We require 30 days’ advance notice for a vacation (in writing, signed and dated), and we have a calendar that all employee’s requests go on. If there is a conflict you well see it 30 days before. Then it goes to first come, first served.—Kim H. Sides, President, Sides Drywall Inc., Auburn, Alabama

I would base all vacation requests on seniority for a given position. If two estimators asked for the same week [and wouldn’t miss] a critical deadline, then the estimator with the most company seniority would be given first choice. The same for all other positions. The only caveat is critical mission timing.—J. Patrick Boyd, Ray Boyd Construction System, Garland, Texas

We pray for rain!
We actually just deal with it.

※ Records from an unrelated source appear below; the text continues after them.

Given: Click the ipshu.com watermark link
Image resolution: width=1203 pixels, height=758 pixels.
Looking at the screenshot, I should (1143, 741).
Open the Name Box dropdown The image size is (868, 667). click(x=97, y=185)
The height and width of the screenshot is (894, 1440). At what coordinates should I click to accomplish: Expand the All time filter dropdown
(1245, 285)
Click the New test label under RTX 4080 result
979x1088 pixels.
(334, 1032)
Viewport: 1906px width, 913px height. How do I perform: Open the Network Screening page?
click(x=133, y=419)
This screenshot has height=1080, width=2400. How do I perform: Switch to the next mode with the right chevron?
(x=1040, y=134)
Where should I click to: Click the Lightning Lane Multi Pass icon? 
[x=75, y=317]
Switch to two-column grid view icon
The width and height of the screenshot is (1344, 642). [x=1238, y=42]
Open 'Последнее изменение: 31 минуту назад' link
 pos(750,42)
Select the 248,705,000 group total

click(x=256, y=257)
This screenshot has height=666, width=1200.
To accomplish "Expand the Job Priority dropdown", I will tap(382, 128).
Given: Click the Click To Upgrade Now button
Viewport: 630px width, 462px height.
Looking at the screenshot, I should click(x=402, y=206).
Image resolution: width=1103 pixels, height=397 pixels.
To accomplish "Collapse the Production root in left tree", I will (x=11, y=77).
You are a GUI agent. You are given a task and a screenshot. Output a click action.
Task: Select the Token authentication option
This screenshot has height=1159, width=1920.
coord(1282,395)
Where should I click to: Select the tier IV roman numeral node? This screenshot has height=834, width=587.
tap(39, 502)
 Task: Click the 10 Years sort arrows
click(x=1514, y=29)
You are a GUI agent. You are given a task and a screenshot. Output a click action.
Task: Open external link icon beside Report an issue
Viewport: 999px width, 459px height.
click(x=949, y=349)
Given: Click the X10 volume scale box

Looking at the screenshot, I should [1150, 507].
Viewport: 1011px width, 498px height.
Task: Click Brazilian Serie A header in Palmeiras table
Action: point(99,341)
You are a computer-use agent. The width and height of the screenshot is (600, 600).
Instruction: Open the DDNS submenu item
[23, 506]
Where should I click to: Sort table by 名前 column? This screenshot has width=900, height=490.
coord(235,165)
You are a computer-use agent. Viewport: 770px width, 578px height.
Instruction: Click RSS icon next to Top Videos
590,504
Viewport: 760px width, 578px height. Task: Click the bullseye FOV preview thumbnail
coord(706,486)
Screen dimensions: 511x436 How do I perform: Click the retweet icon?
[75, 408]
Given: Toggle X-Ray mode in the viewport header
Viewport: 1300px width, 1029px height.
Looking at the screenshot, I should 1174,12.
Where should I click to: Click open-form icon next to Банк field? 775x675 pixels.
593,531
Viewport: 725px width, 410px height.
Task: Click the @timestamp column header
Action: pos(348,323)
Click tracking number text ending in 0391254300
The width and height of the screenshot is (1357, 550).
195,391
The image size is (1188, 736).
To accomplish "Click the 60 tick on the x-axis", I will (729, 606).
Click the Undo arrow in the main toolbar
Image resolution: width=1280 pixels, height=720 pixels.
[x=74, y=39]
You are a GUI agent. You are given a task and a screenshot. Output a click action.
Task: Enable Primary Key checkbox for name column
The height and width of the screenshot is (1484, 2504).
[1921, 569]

The timing is never right all of the time, and typically the vacation is worth more than the grumpy attitude caused by not taking any time off.—Chris Kirby, President, KirbyCo Builders, Inc., Jacksonville, Florida

We have had this problem in the past. We now have a calendar in the office that people [use to] reserve their vacation. We do not allow overlaps, so the people who plan ahead get the best weeks.—Jeff Collins, President, Les Collins Plastering, St. Joseph, Missouri

I would offer an extra day of vacation to any employee who would put off his August vacation until a slow month, say November!—Roger Burke, President, Southwest Lath & Plaster, Garland, Texas

We require all vacation requests be made in writing on a simple form available from the foreman or office. The leave and return dates are written in along with the date of the request.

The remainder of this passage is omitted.